中から現れたのは、美しいと形容するほかないような、若い女性だった。その銀糸のような髪が、風に吹かれてさらりと揺れる。
「情けをかけられたのか、私は」
銀色の眼で、ラピスはサルスを見つめた。
「脅威にならない、と判断しただけじゃ」
サルスの代わりに、クダ様がそう答えた。
「いずれ、後悔することになるだろう。私を、今この場で仕留めなかったことを」
「せんわ、貴様は楽勝な相手であるからの」
「いや、する。絶対後悔する」
「せん」
「する」
「貴様に負けるびじょんが、まるで浮かばぬ」
「そうか? 私はもう見つけたぞ。貴様らを殺す百の方法を、百のヴィジョンを」
「嘘つけ」
「ウソではない」
「じゃあひとつ言うてみぃ?」
「……それを言うのは今ではない」
「ほーれ! 嘘じゃ!」
「うぐぐ……!」
クダ様とラピスの子供じみた言い争いを、サルスは黙って聞いていた。
「サルス」
そう言い、ラピスはサルスの方へ瞳を動かす。ラピスの生首からは依然として魔導素子が抜け続け、徐々にしぼみつつあった。ただの人皮へと戻ろうとしていた。

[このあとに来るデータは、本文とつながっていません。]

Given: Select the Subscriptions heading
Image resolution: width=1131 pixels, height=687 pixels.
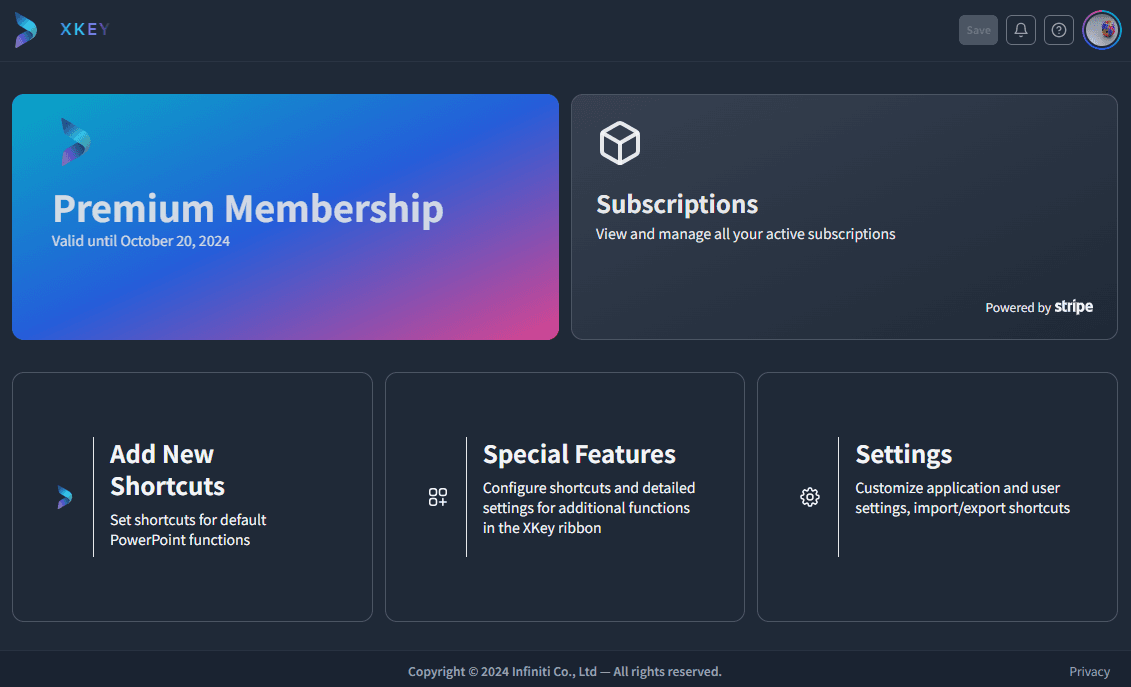Looking at the screenshot, I should pos(677,204).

「最後に一つ、答えてほしい――自らの矜持を優先する私は、愚かだったか?」
「ああ。――とても、人形とは思えないぐらいに」
サルスはそう答える。
「人形らしくない、のか。私は。……中々、悪くない言葉だ」
まるで待ち望んだ答えを得られたかのような柔和な笑みを、ラピスは浮かべた。
綺麗に笑える女性だ、とサルスは思う。まるで人間のように、彼女は笑う。
ラピスはサルスの瞳を見据え、最後の言葉を言い放った。
「どうやら私は貴様を好ましく思っているらしい。それこそ、この手でどうしても殺したくなる程に――」
そして、【銀糸卿】と称された魔導人形、ラピス・アルゲントゥムは一時の人皮へと戻った。